TASK GOAL:
Transcribe exactly the span of lines that begins the records and ends with the line holding "About (149, 2478)", both boundary lines included.

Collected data
::::

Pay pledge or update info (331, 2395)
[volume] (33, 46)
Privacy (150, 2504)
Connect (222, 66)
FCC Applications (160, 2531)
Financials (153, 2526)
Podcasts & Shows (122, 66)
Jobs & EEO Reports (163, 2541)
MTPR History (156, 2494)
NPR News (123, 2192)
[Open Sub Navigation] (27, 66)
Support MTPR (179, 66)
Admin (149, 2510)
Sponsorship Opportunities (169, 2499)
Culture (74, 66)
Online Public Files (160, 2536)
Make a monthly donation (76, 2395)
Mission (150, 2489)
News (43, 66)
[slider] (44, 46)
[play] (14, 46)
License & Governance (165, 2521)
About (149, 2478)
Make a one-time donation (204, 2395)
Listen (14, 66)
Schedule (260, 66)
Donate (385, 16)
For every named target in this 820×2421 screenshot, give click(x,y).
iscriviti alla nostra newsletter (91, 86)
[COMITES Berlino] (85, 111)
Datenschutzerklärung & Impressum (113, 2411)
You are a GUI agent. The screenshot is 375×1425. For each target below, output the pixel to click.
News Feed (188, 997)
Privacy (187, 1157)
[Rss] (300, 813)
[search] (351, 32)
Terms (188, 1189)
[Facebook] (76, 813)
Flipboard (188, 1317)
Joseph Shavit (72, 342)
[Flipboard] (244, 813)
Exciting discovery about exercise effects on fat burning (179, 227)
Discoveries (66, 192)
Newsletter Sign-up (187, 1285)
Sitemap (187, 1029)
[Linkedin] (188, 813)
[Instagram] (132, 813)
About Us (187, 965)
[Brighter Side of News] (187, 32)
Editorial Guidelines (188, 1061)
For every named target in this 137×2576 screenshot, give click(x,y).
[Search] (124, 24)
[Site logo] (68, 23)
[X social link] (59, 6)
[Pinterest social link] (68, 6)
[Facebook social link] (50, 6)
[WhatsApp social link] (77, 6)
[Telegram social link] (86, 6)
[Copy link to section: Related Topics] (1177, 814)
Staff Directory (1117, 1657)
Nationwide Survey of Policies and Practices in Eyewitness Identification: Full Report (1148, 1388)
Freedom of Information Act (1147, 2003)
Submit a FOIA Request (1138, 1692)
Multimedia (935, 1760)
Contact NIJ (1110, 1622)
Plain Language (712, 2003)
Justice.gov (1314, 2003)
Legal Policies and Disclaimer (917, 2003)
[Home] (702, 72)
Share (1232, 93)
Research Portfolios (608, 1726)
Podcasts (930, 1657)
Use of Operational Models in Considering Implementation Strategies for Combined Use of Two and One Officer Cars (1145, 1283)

::::

RESULT OF THIS EXERCISE:
Pay pledge or update info (331, 2395)
[volume] (33, 46)
Privacy (150, 2504)
Connect (222, 66)
FCC Applications (160, 2531)
Financials (153, 2526)
Podcasts & Shows (122, 66)
Jobs & EEO Reports (163, 2541)
MTPR History (156, 2494)
NPR News (123, 2192)
[Open Sub Navigation] (27, 66)
Support MTPR (179, 66)
Admin (149, 2510)
Sponsorship Opportunities (169, 2499)
Culture (74, 66)
Online Public Files (160, 2536)
Make a monthly donation (76, 2395)
Mission (150, 2489)
News (43, 66)
[slider] (44, 46)
[play] (14, 46)
License & Governance (165, 2521)
About (149, 2478)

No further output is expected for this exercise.